Nach 1981 erfuhr das Oratorium Canto General nach dem bekannten Lyrikband Pablo Nerudas über die kolonialistische Unterdrückung Lateinamerikas zahlreiche Aufführungen und Einspielungen (B00PXAQ5JM, 2015).

Die Wurzeln des Kompositionsschülers liegen zwar auch in der Zwölftontechnik, doch setzte sich nach den frühen symphonischen Werken immer mehr ein auf allgemeine Verständlichkeit hin ausgerichteter tonaler Stil durch. Insbesondere die einfache und eingängige Melodik seiner Vokalwerke, die häufig politisch motiviert waren, ließ ihn zeitweise weniger als Repräsentanten ernster Musik im strengen Sinn, sondern als Arrangeur volkstümlicher Lied- und Tanzkunst erscheinen.

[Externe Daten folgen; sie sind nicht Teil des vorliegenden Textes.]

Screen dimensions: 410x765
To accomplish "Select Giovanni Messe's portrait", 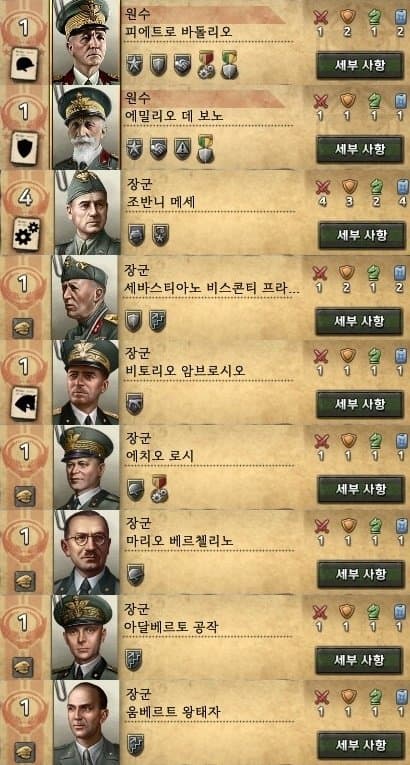I will [x=87, y=212].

Seit etwa dreißig Jahren verknüpft Theodorakis Merkmale seiner frühen Symphonik mit dem später bevorzugten lyrisch orientierten Vokalstil.

Wie eine weite Landschaft ... die elusinischen Felder ... breitet sich der reich instrumentierte Orchestersatz in der Ballettsuite Carnaval aus (B0000AZRP7, Wergo 2013).

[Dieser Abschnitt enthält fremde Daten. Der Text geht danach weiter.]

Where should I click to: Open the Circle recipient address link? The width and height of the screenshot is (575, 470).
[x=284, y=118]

Wie eine weite Landschaft … die elusinischen Felder … breitet sich der reich instrumentierte Orchestersatz in der Ballettsuite Carnaval aus (B0000AZRP7, Wergo 2013).

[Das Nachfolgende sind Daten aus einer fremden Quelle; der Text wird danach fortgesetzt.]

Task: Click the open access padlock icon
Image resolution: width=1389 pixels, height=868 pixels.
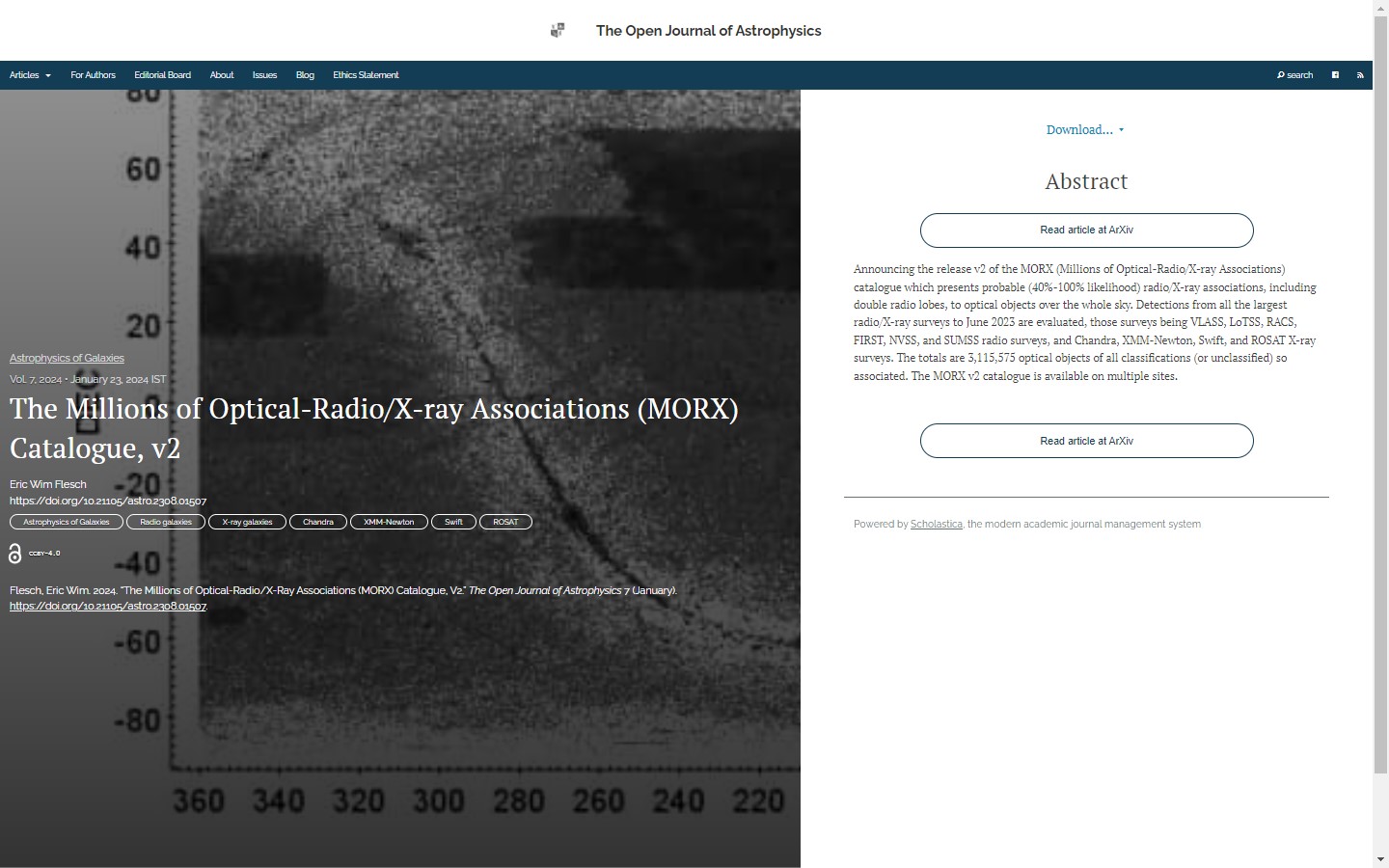Action: (x=14, y=554)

Von neueren Aufnahmen seiner Orchester-, Chor- und Liedwerke sei zum einen eine Einspielung der Oper Antigone (1999) mit dem Staatsorchester Athen, die berückend instrumentierte Ballettsuite Carnaval (gekoppelt mit dem von einer Sopranstimme geleiteten Kammermusikstück Raven) und dem Petersburger Akademischen Staatsorchester empfohlen. Um eine herausragende Neuerscheinung im Label Gramola handelt es sich bei dem Oratorium Canto General nach dem bekannten Lyrikband von Pablo Neruda, den dieser als Anklage gegen den Kolonialismus schrieb. Die Komposition wurde immer wieder von Theodorakis ergänzt, bis sie 1981 endgültig abgeschlossen war. Es singt  neben der Sopranistin Julia Schilinski der Chor der Erste Bank, die Evangelischen Chöre und das Orquesta da Nuestra Tierra unter Leopold Griessler.